In the following decades, principles were squashed by interests. In 2006, India and Israel signed the Indo-Israeli Agricultural Project to share best practices on increasing crop diversity and productivity, alongside professional training programmes. Bilateral trade began to grow in line with military ties.

Since 2017, just three years after Prime Minister Narendra Modi’s right-wing nationalist Bharatiya Janata Party (BJP) came to power, India has been a strategic partner and co-producer of Israeli weapons, with the two countries conducting joint military drills and hosting police and army exchange visits.

Since Modi entered office in 2014, around 42 percent of all arms exports from Israel have gone to India.
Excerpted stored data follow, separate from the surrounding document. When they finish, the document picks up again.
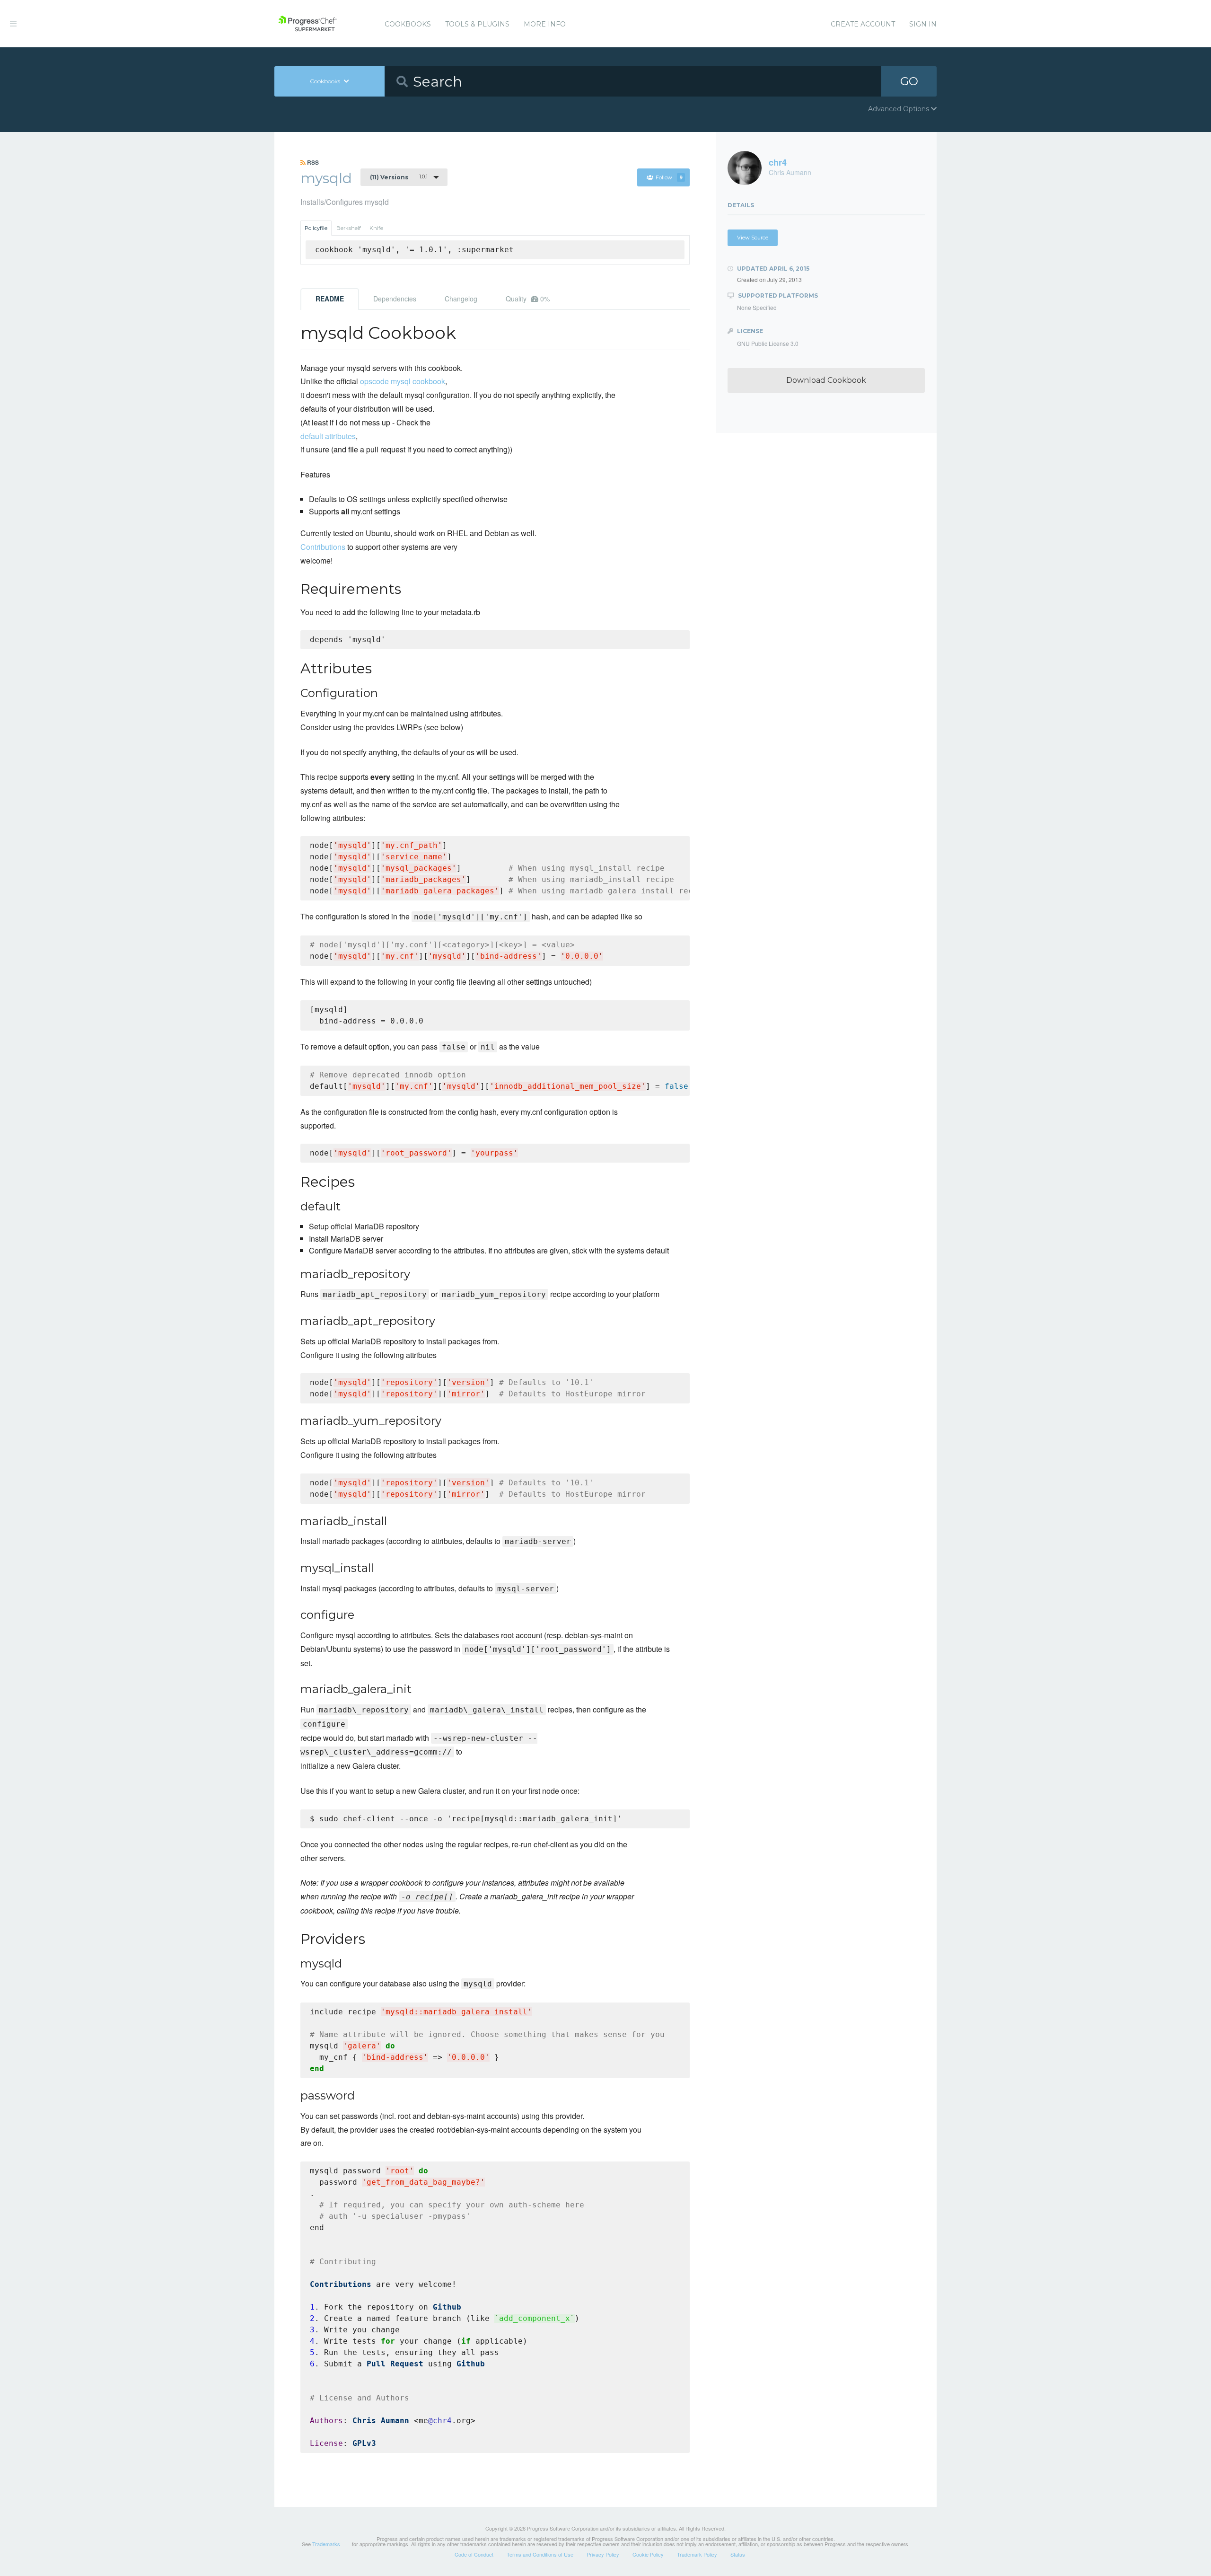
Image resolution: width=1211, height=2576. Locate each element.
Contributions (322, 546)
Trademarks (326, 2544)
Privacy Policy (603, 2554)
According to the Stockholm International Peace Research Institute (Sipri), weapons deliveries to India from Israel increased by 175 percent between 2015 and 2019. The two countries have also expanded their cooperation in cyber-security in recent years.

On the economic front, between 1992 and 2021, bilateral trade soared to $6.35bn in 2021 from just $200m in 1992.

Muslims targeted

Under the BJP government, the strengthening of relations between India and Israel has moved beyond economic interests to ideological synergy.

The common thread uniting them is far-right nationalism, which calls for the exclusion, if not expulsion, of all others who do not adhere to the exclusivist identity they’ve assigned to the state.

In this context, the figure of the Muslim has become a target of violence in India, while for the Israeli state, Palestinians are an impediment to colonial expansion; for the Hindu nationalists of the BJP, Muslims represent the corruption of a purist Hindu nation. This is a Palestinisation of the Indian Muslims.

The adoption of Israeli tactics has been explicitly promoted by Indian diplomat Sandeep Chakravorty, who in 2019 asserted that Hindus should adopt the Israel model in Indian-occupied Kashmir. It is thus not surprising that in Kashmir, the Indian army uses civilians as human shields, just as Israel does in the occupied Palestinian territories. This illegal practice is internationally condemned.